Page text:
Curbing myself, I will simply say that having "just" laws while not sufficient to prevent discrimination, at least in that it constitutes a break down in the law, offers the implicit hope of redressal. In the case of unjust laws like the Hudood/Blasphemy laws enacted in Pakistan, discrimination takes place because of the law. That not only constitutes complete failure on the part of the Nation State but also forecloses all avenues of hope for the victim.
Anyway Khalid Ahmed in his today's Urdu Press Review has devoted a fair bit of space on the Hudood law and minorities :
According to Juhud-e-Haq (November 10, 2004) monthly in its November issue Sindh National Party protested in Shadadpur against the abduction of the Hindus in two months. Kapil Dev was kidnapped from Clifton on August 24, in front of his school and was not found. Dr Nanak Ram was threatened with abduction till he ran away to India. Bhagat Ram and Santosh Kumar too were not recovered. Sindh National Party went on hunger strike for them in Larkana.
Pakistan as an ideological state is mopping up the non-Muslims because they are zimmis and cannot be equal citizens. They are all prospective victims of the Blasphemy Law. Sindh National Party reminds us that we have stubbed our toe twice on misunderstanding national bonding on the basis of language. First in East Pakistan, then in Sindh.
Monthly Juhud-e-Haq (November 10, 2004) recorded in its November 2004 issue that in Mirpur Khas 15 persons of Ahmedi community were hauled up under Section 298-C for writing 786 on their wedding cards. Those put behind bars included three brides and their bridegrooms. The wedding cards also contained such incriminating words as As-Salam-o-Alaikam, Insha Allah and Marhoom. When a welfare organisation visited the affected Ahmedis at their homes it found them completely terrorised and their houses locked.
The Ahmedis thought they could get away with the numerals denoting Bismillah. They could not have claimed salam as a Jewish salutation either. An entire nation is devoted to victimising them and covering itself with their sacrificial blood. The Blasphemy Law is meant to trap them and the reference to religion in the passports is intended to make them wear a kind of Star of David. Other non-Muslims get caught in this trap and suffer needlessly. More candidates are emerging for our national pastime of cleansing the state of unwanted humanity. The Shia and the Ismailis are next.

Problem requirements: Copy the passage on Pakistan's Hudood and Blasphemy laws from "Pakistan as an" up to and including "their houses locked.", changing "wedding cards" to "invitation cards".

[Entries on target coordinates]
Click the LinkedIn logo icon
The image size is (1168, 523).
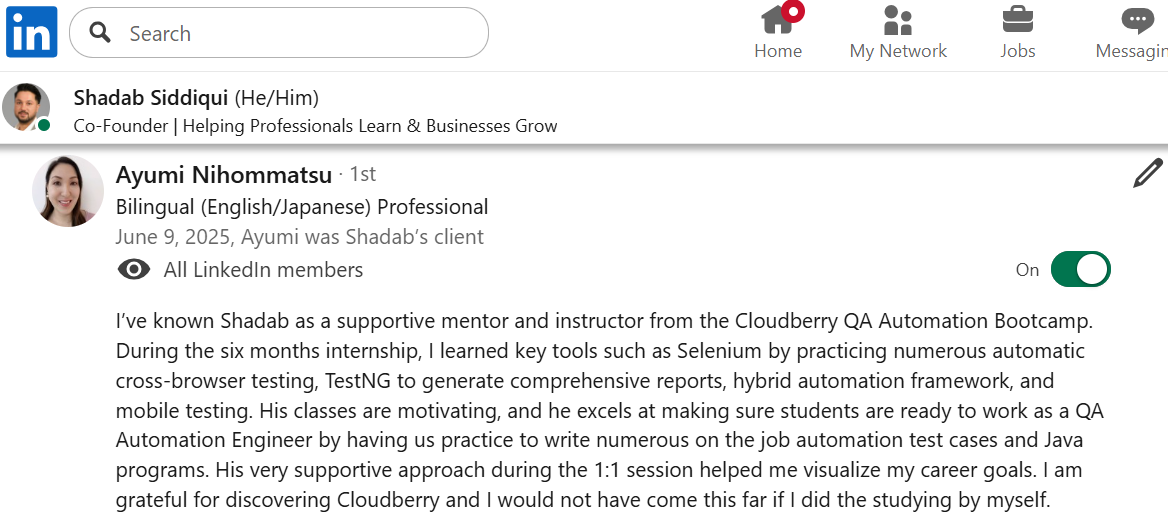32,32

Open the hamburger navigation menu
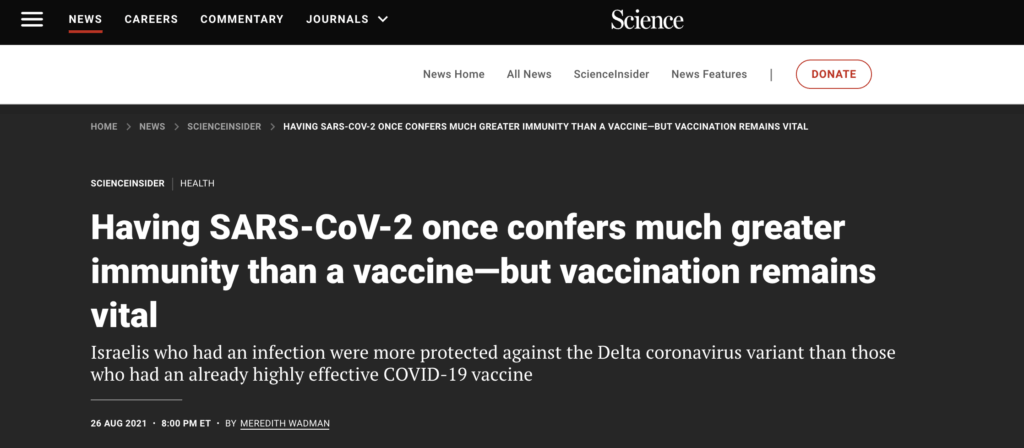pyautogui.click(x=32, y=19)

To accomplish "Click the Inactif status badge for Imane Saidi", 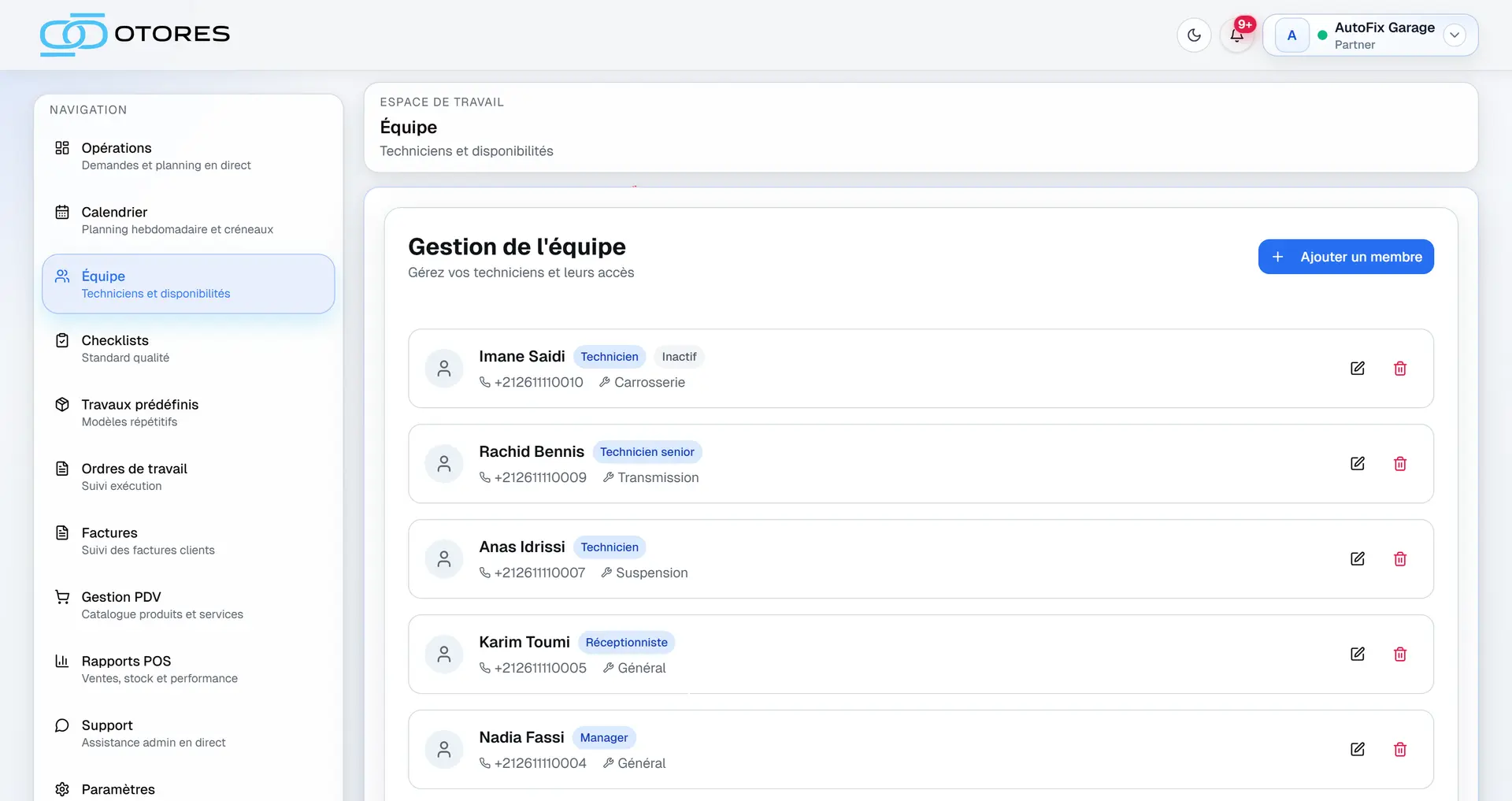I will coord(678,356).
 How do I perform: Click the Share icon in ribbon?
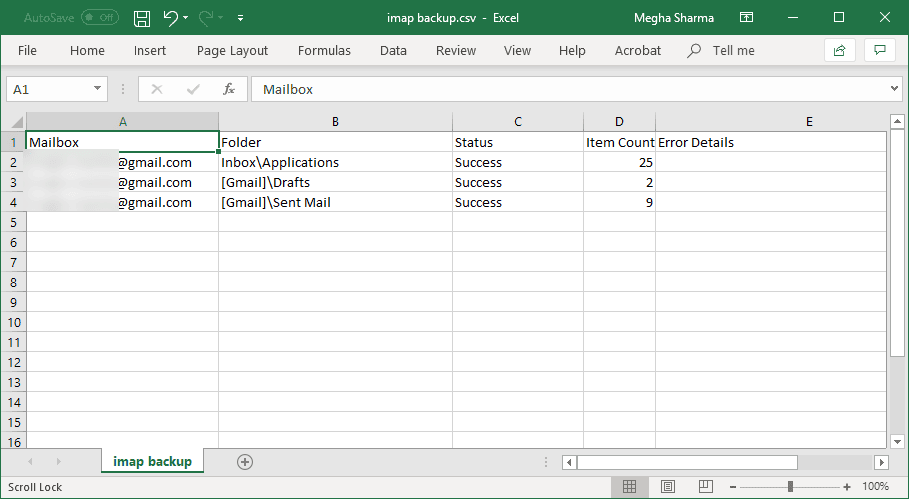point(839,50)
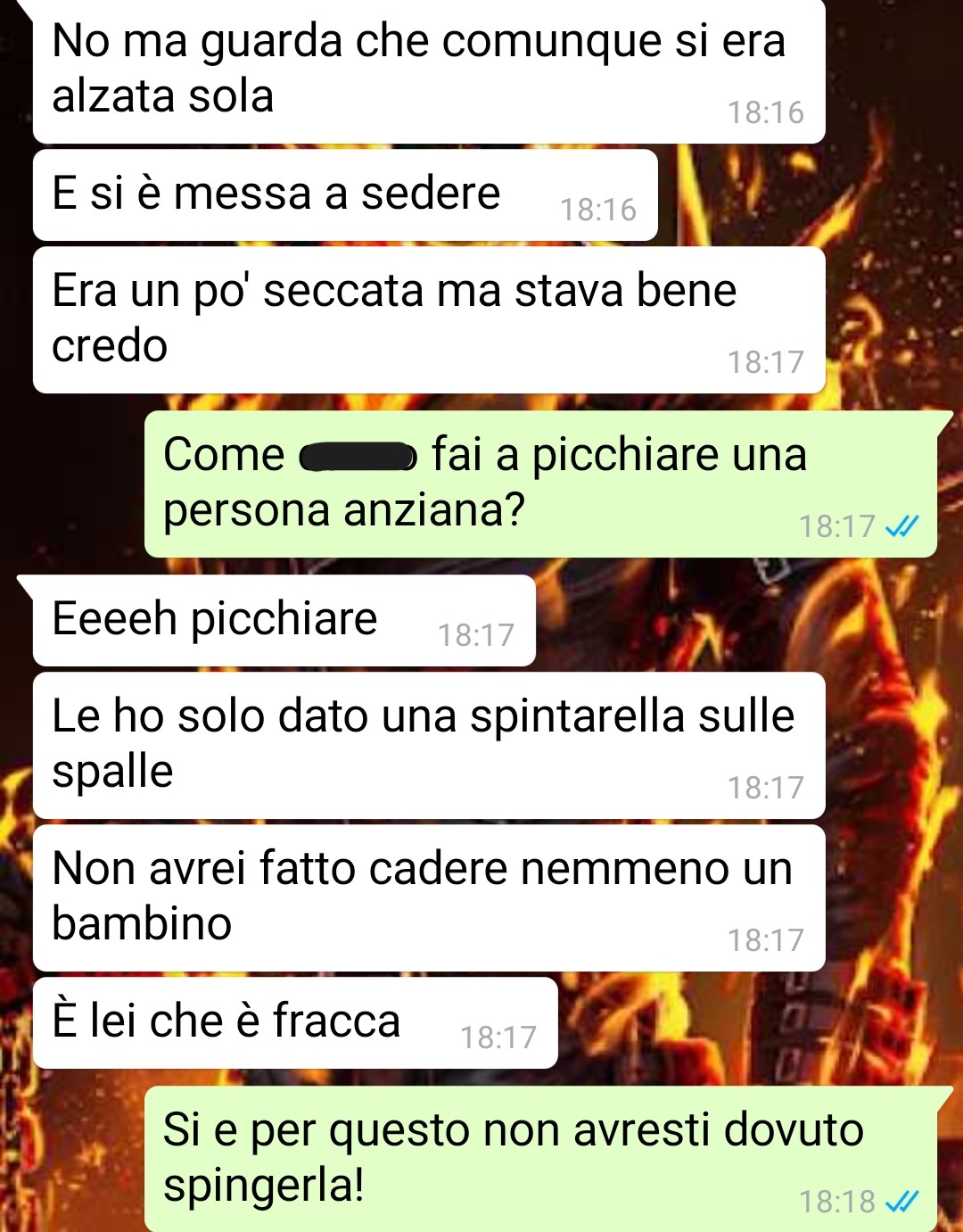Tap the 18:17 timestamp under 'spintarella sulle'
The height and width of the screenshot is (1232, 963).
point(765,788)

Written response:
Pakistan as an ideological state is mopping up the non-Muslims because they are zimmis and cannot be equal citizens. They are all prospective victims of the Blasphemy Law. Sindh National Party reminds us that we have stubbed our toe twice on misunderstanding national bonding on the basis of language. First in East Pakistan, then in Sindh.
Monthly Juhud-e-Haq (November 10, 2004) recorded in its November 2004 issue that in Mirpur Khas 15 persons of Ahmedi community were hauled up under Section 298-C for writing 786 on their invitation cards. Those put behind bars included three brides and their bridegrooms. The invitation cards also contained such incriminating words as As-Salam-o-Alaikam, Insha Allah and Marhoom. When a welfare organisation visited the affected Ahmedis at their homes it found them completely terrorised and their houses locked.